Penulis itu berkata,
“akan tetapi saya temukan dalam Qur’an banyak sekali huruf-huruf tambahan yang
jika dihapus, maka itu tidak mengurangi makna kandungan al-Qur’an”.
Syekh Sheikh Muhammad
Usman Abduh al Burhani RA. Meminta agar penulis itu mendatangkan bukti yang
menunjukkan kebenaran kata-katanya. Maka penulis itu berkata, “dalam kisah
Qarun, Allah berfirman:
وآتيناه من الكنوز مأ إن مفاتحه لتنوء بالعصبة أولي
القوة
Sesungguhnya dalam ayat
ini ada huruf (إن) za’idah (tambahan)
yang tidak ada maknanya, bahkan jika dihapus, itu lebih baik dalam ilmu
balagah”.
Syekh Sheikh Muhammad Usman Abduh al Burhani RA. bertanya: “apa yang engkau
ketahui tentang العصبة أولي القوة dalam ayat itu?”

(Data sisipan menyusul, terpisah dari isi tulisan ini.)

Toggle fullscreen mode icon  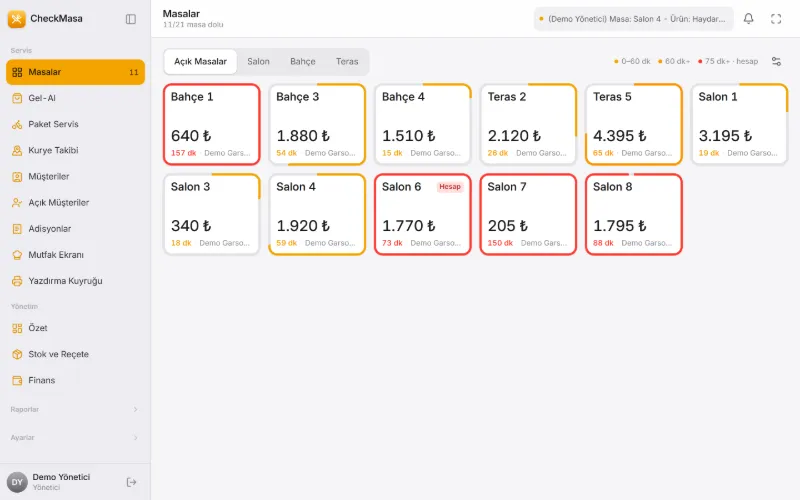(776, 19)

Penulis itu menjawab, “sebagaimana yang pernah saya baca dalam kitab-kitab,
yang dimaksudkan dalam ayat ini adalah البغال atau kuda.”

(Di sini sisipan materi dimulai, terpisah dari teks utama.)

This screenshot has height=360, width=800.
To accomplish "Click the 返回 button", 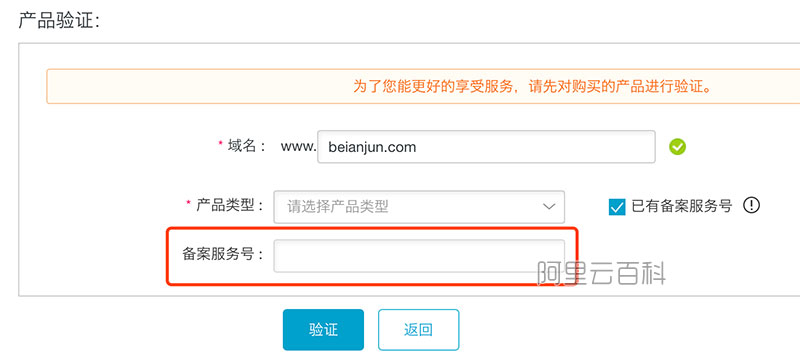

Syekh Sheikh Muhammad Usman Abduh al Burhani RA. bertanya lagi, “tahukah anda
berapa jumlah bigal/kuda itu?” Penulis itu tentu tidak tahu, bahkan ia jadi
tambah bingung.
Syekh Muhammad Usman
Abduh al Burhani RA. berkata, “jawabannya ada pada huruf (إن) yang engkau sangka
tidak ada artinya itu. Sesungguhnya huruf Alif=satu dan huruf Nun=limapuluh.

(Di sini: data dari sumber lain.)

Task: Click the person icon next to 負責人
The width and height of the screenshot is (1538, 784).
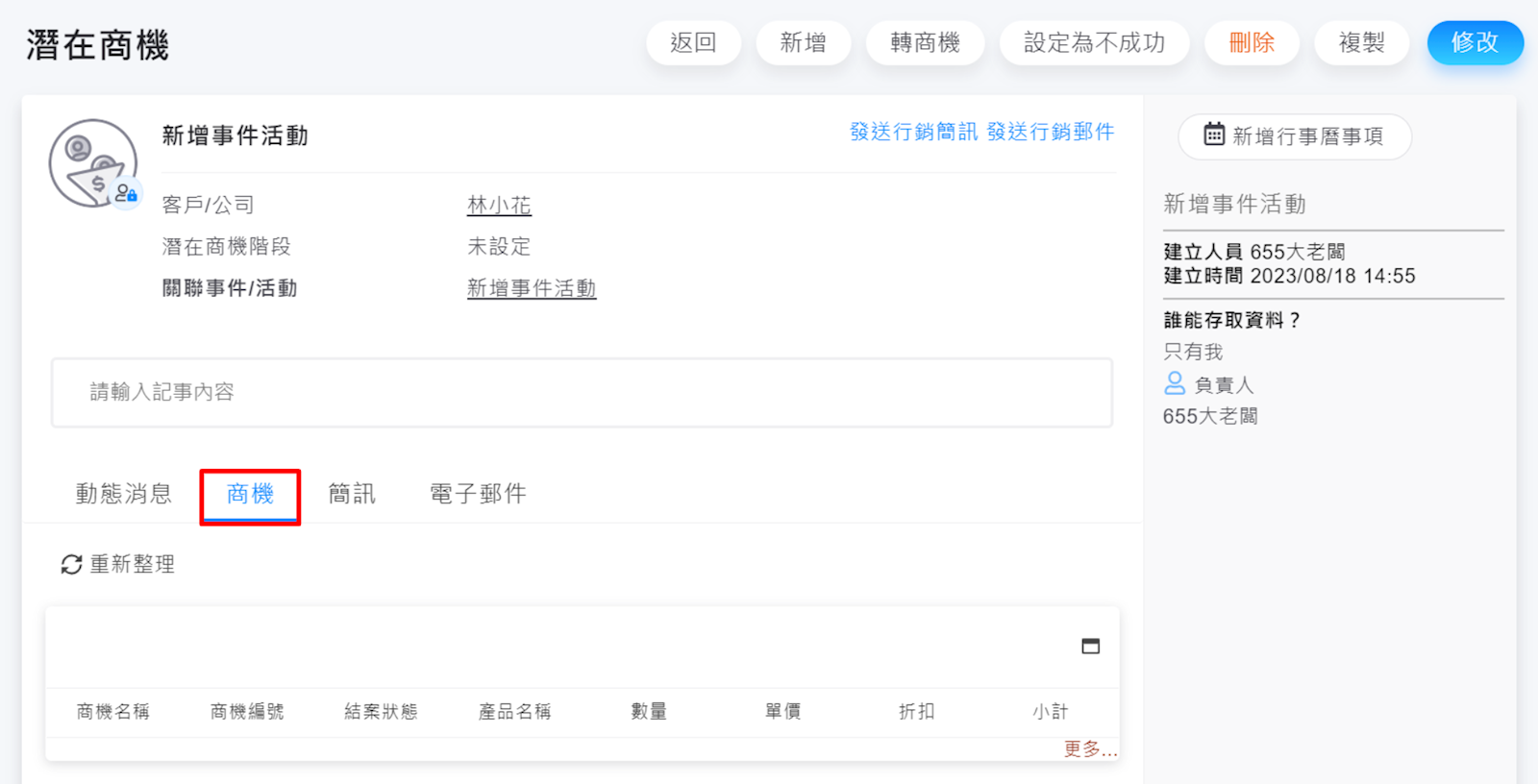Action: [x=1175, y=384]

Berarti jumlah bigal/kuda yang membawa kunci-kunci Qarun itu adalah limapuluh
satu ekor. Kalau kita hapus (إن) dari ayat tersebut,
maka firman Allah yang berbunyi وما فرطنا في الكتاب من شىء akan sia-sia. Oleh karena itu Sayyiduna Abu Bakr RA berkata:
لو ضاع منى عقال بعيري لوجدته فى القرآن
kalau saja tali binatang ternakku hilang, maka saya bisa
menemukannya dalam al-Qur’an.”
Sungguh benar perkataan
Syekh Sheikh Muhammad Usman Abduh al Burhani RA. bahwa, “bahasa Arabnya Allah
bukan seperti bahasa Arabnya kita…!”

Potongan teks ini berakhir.